IN the debate which has begun over the future of school inspections since Chris Woodhead’s resignation, it is important to be practical. Much is at stake for the education service.

As schools’ accountability to parents, communities and the electorate is likely to grow, the Office for Standards in Education should continue to take a robust approach, however unpopular that may prove.

A movement towards shorter inspections is under way but the full inspection process will need to be maintained wherever insufficient local progress is apparent.

Public support for external evaluation systems is well-documented and consequently it is the associated culture, rather than the machinery itself, which is likely to change. Nonetheless this is a key aspect of future school improvement activity and needs careful consideration.

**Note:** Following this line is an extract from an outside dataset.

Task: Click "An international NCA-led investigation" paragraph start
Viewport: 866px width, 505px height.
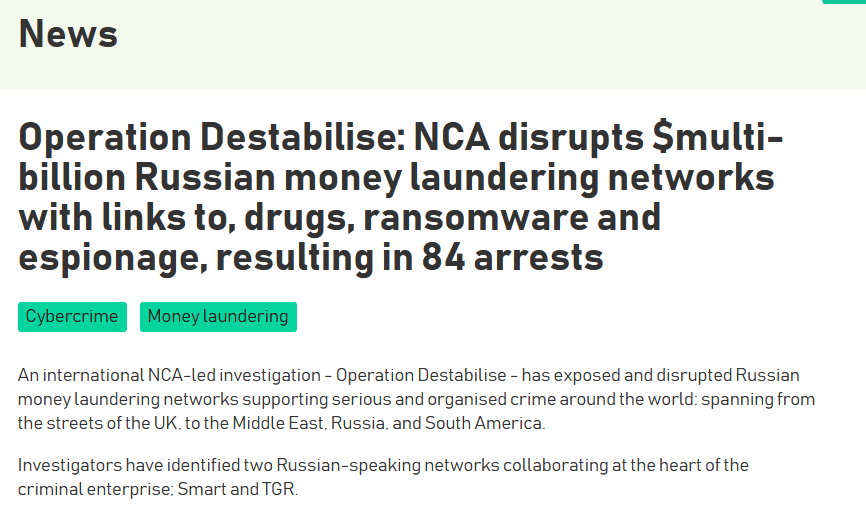Action: point(169,376)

Formal inspections may well have to be more clearly linked to the developmental role of school improvement specialists, especially where schools are in difficulty, and to school managers’ self-evaluation and self-improvement efforts.

It is the balance between these different components of an overall school improvement strategy which should be realistically defined at national level.

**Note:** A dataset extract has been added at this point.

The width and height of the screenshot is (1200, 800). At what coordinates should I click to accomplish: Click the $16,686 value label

A more “joined-up” approach is needed which combines external evaluation with local self-evaluation of performance.

An early-warning system, for good schools encountering practical problems which can directly affect performance, makes as much sense now as when the 1997 White Paper Excellence in Schools first highlighted this point. Schools are always changing and deterioration in standards can occur swiftly.

Effective monitoring of all schools is therefore important and should not be reduced to overly “light-touch” forms. Performance data tracking is essential, but inevitably refers to developments which have already taken place. The link adviserinspector plays a key role in early detection of local difficulties, and needs enough contact to really know the current “health” of individual schools and trigger action when actually needed.

Where a school generates real concern, efective external intervention is required through a properly-structured process based on highly-trained school improvement officers.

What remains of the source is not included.